Task description → Repeat the records word for word, starting with the line that contains "This screenshot has" and continuing through the end of the records. Leave the pictures out of your answer.

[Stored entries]
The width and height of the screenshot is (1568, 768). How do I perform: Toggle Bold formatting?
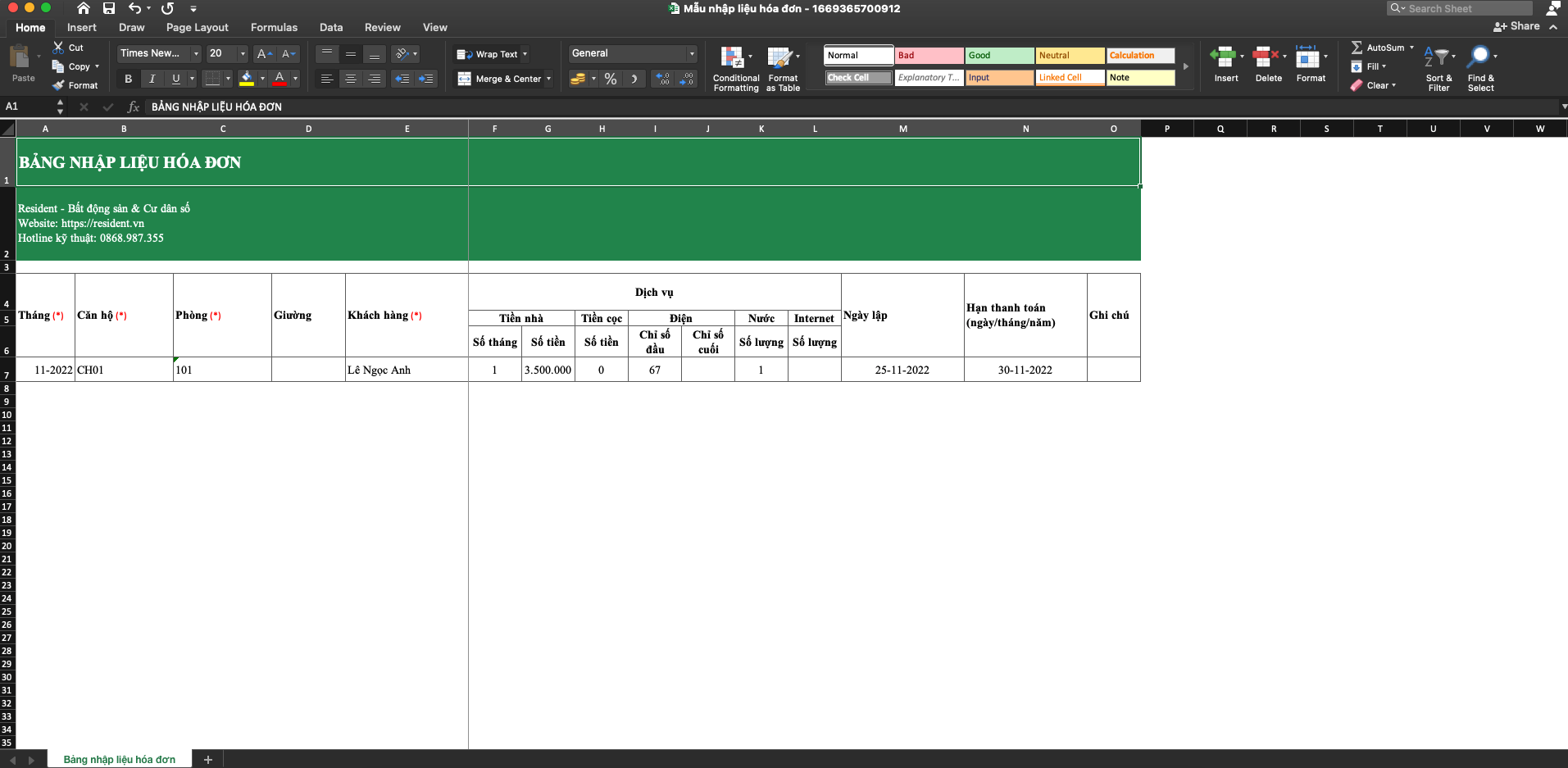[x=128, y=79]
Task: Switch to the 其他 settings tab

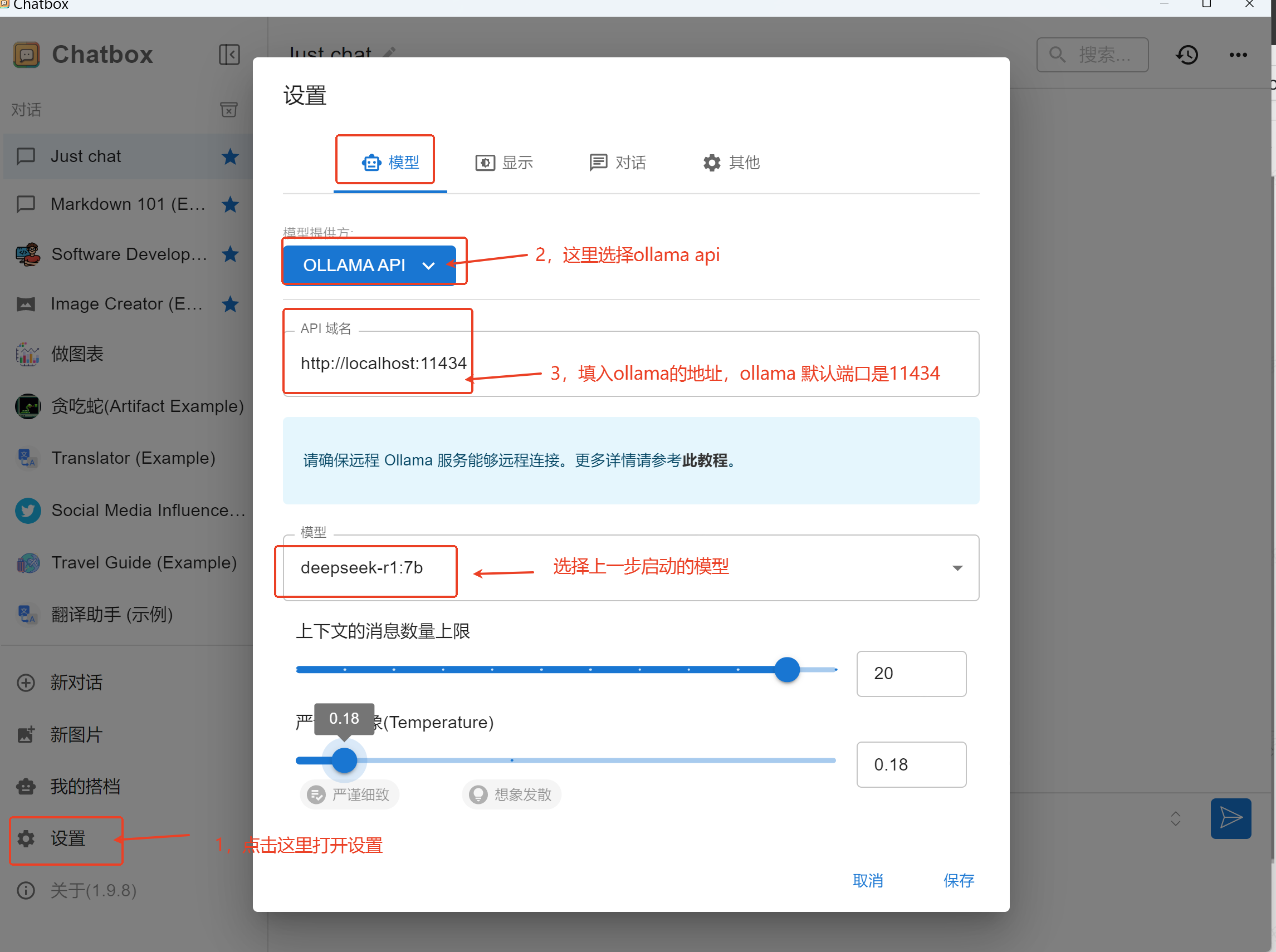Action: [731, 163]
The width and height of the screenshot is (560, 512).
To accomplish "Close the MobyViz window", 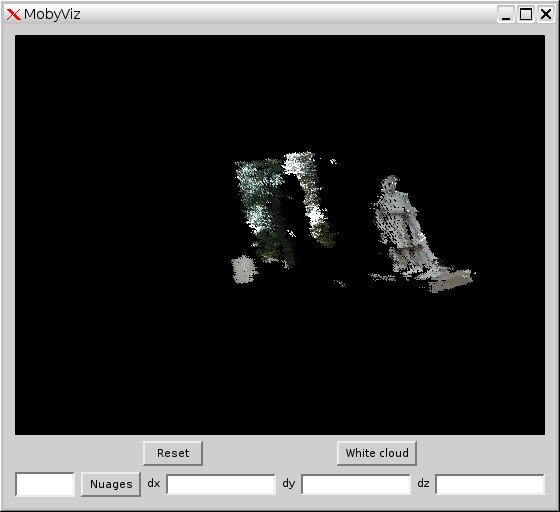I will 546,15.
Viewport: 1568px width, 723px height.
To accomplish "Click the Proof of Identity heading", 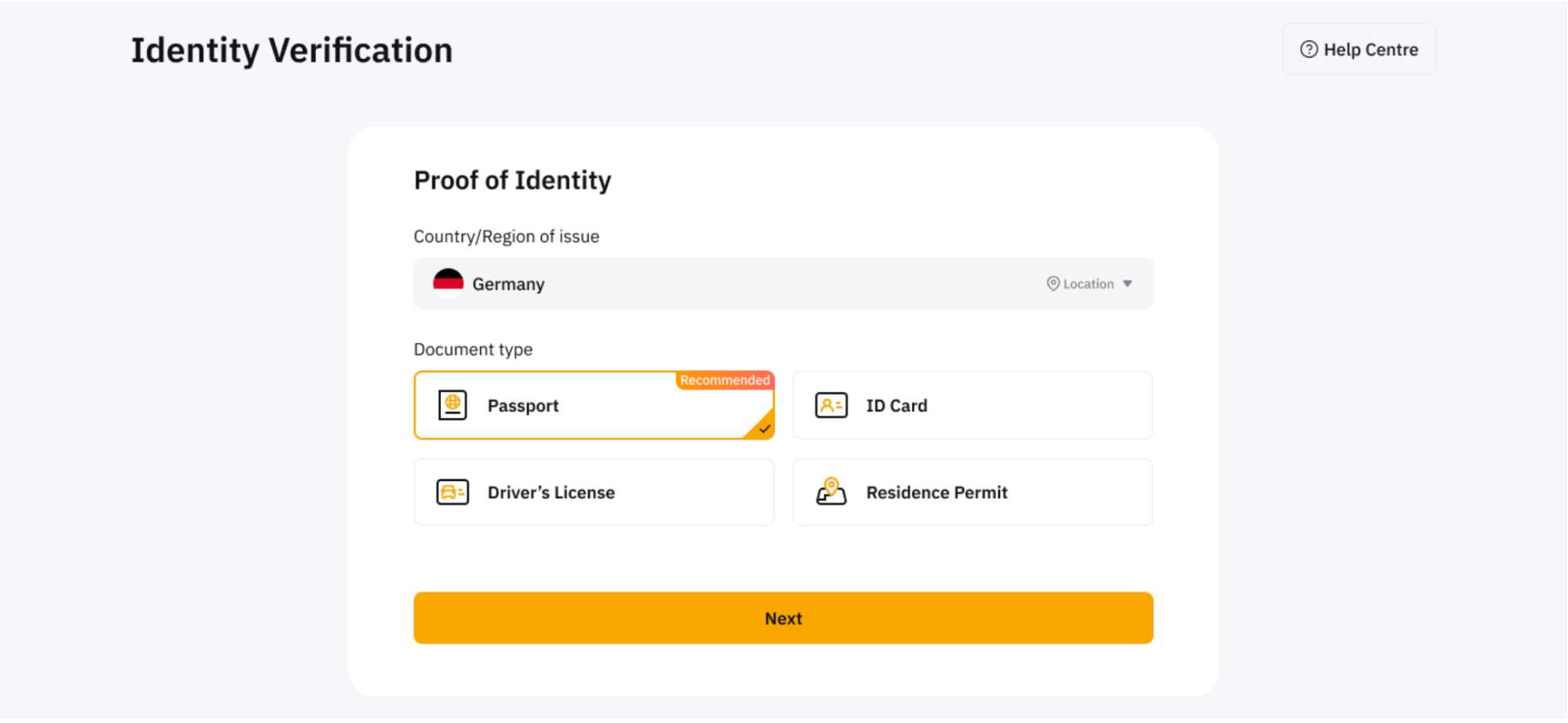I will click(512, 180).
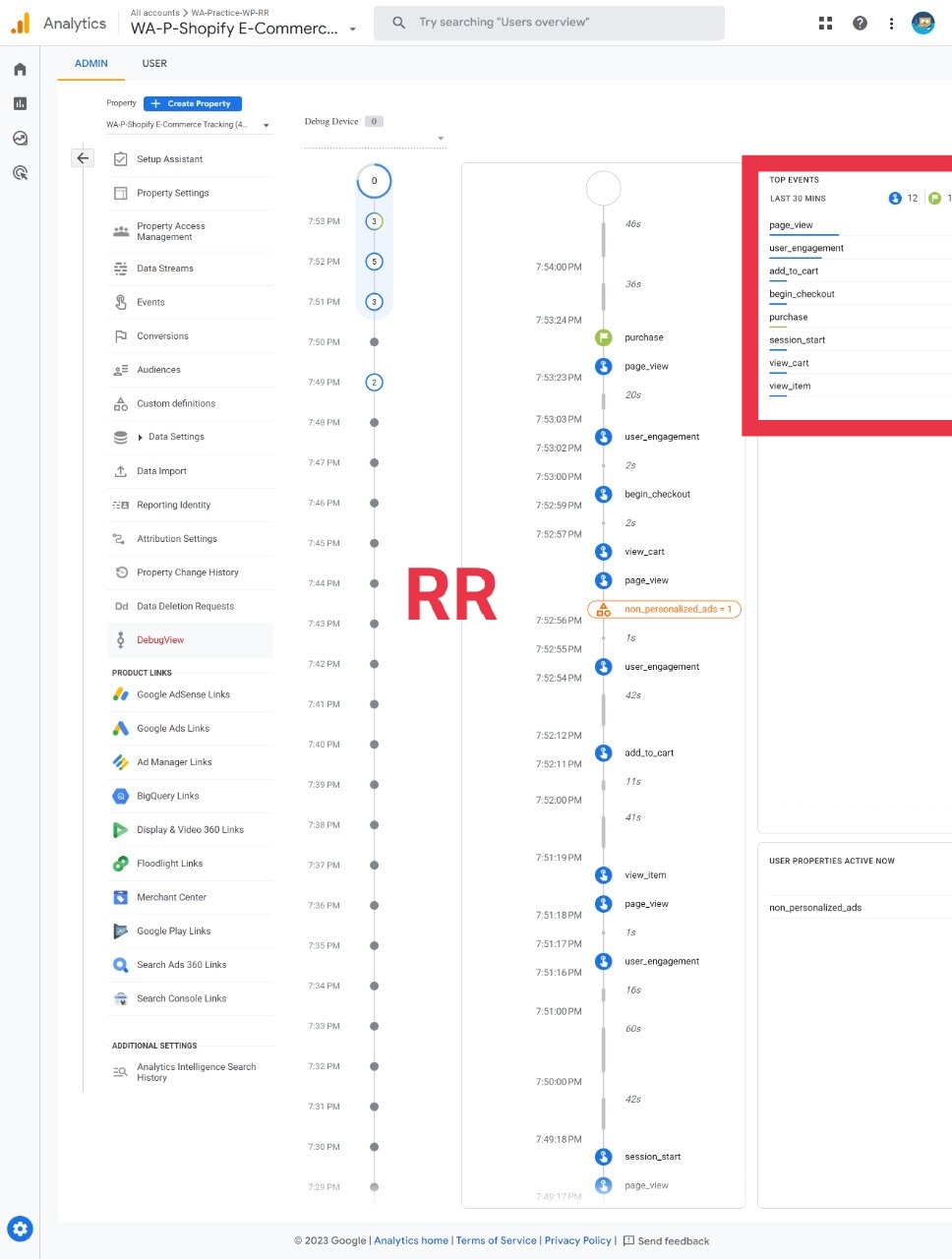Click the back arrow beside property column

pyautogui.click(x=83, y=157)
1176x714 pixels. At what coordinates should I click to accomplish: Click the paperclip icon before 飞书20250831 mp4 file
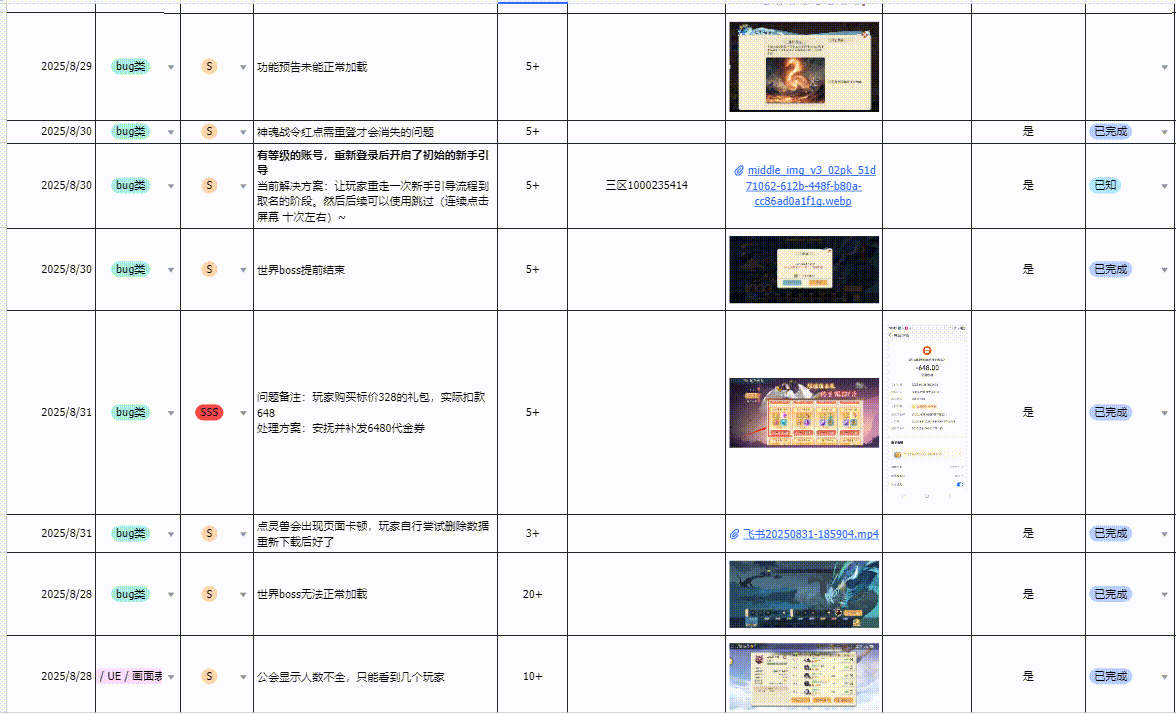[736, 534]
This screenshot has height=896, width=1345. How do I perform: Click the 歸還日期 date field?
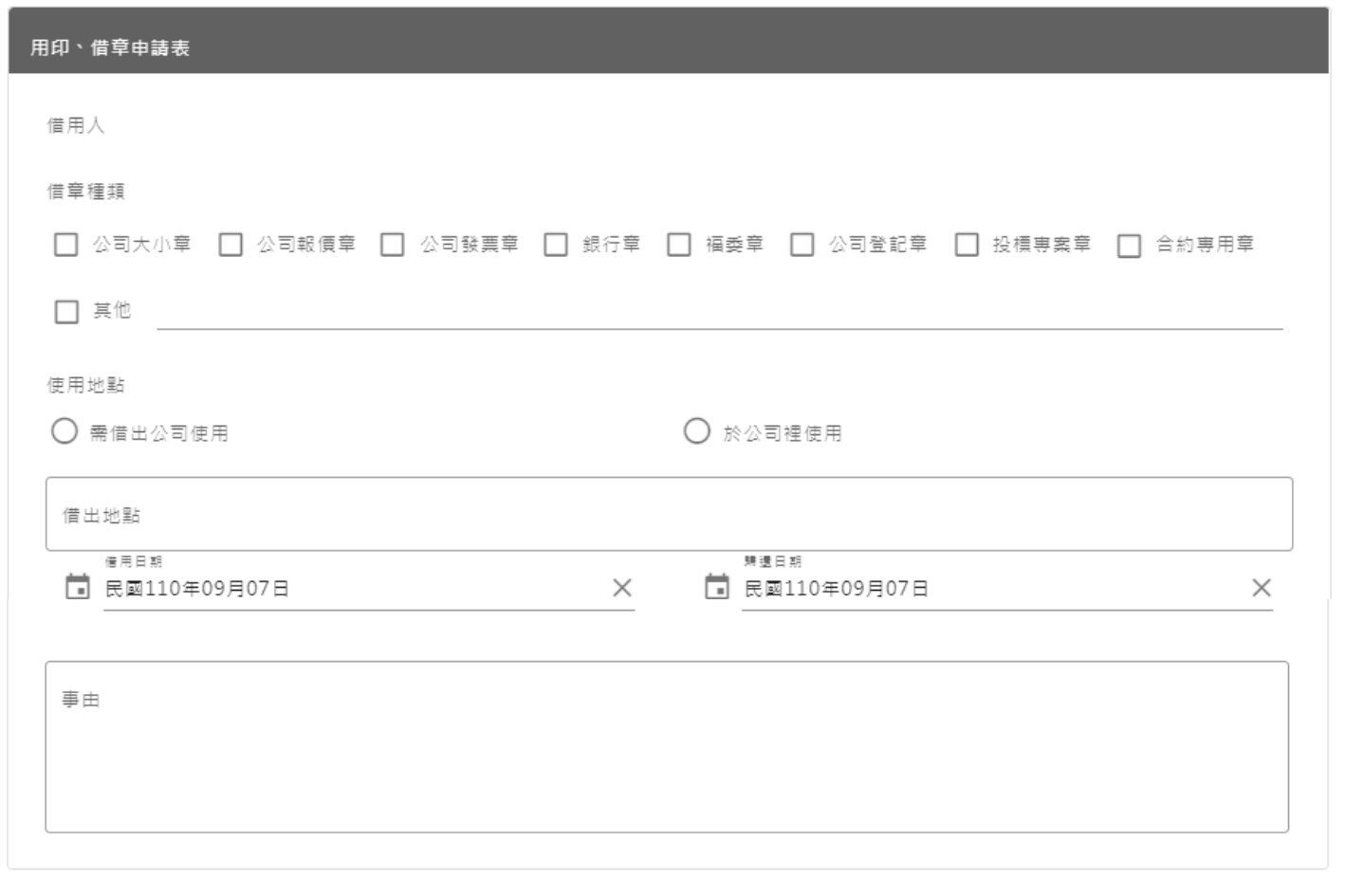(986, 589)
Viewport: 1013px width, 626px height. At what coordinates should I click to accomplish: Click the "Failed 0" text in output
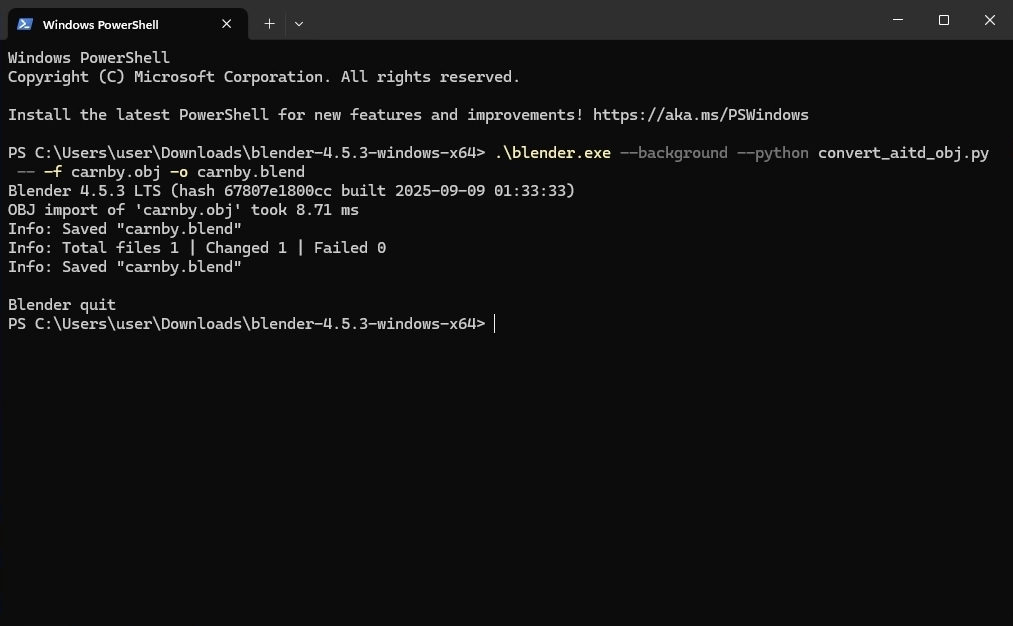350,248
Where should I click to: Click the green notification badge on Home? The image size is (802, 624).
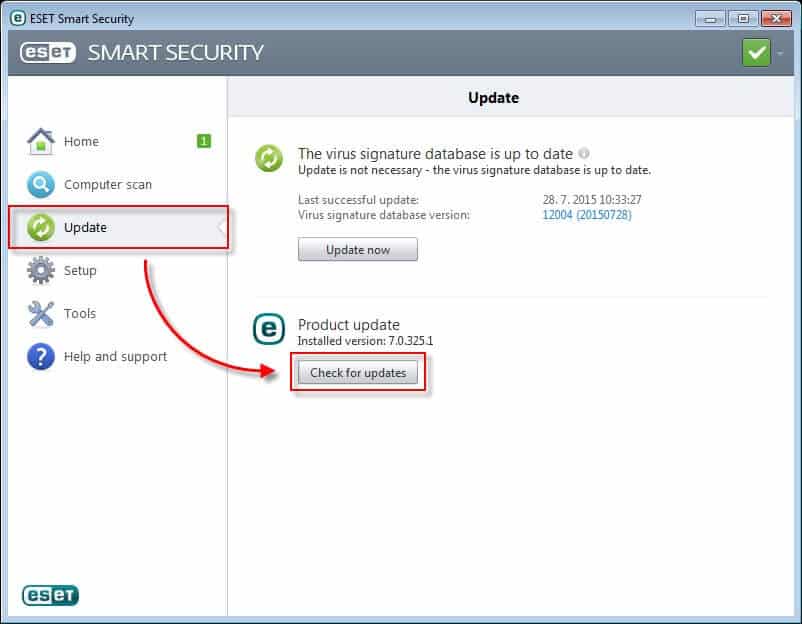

Response →
This screenshot has height=896, width=1345. How do I perform: Click the 歸還日期 date field?
(986, 589)
Viewport: 1013px width, 626px height. At what coordinates should I click to accomplish: Click the "Failed 0" text in output
350,248
Where should I click to: Click the green notification badge on Home? The image size is (802, 624).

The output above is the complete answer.